Segment Open

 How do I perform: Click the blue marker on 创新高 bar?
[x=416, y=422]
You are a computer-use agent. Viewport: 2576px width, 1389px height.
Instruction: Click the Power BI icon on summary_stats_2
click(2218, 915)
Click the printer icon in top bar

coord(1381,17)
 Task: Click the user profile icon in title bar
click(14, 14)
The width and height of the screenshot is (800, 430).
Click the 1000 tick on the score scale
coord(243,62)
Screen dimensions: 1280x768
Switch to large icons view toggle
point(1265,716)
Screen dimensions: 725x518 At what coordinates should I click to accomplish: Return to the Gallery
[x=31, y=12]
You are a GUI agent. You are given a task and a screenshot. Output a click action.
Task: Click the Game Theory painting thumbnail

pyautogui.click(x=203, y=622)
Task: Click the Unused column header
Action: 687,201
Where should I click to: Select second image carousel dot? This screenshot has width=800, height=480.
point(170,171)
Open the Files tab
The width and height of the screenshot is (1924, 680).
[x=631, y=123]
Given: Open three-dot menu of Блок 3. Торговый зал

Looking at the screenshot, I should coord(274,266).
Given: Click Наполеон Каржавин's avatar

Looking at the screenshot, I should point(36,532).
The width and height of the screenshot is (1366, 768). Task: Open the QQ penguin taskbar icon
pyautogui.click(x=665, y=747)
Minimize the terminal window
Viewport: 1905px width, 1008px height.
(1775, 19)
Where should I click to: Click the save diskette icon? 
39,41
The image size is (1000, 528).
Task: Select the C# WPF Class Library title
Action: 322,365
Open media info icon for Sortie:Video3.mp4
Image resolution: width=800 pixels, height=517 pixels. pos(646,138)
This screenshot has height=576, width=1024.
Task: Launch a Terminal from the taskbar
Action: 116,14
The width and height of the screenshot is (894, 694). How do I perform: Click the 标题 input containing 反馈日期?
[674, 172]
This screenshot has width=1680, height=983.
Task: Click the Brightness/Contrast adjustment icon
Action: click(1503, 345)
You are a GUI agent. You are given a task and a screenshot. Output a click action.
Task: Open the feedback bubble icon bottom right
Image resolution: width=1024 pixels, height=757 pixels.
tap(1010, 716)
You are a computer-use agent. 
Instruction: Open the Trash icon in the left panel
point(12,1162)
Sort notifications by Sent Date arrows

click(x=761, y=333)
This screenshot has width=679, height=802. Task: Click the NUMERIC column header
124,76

Segment Closed

▶ INSTRUCTIONS TO FOLLOW: Within the material above, how many lines include the string "agent"? Give only the number.

▶ RESPONSE TO THE EXERCISE: 4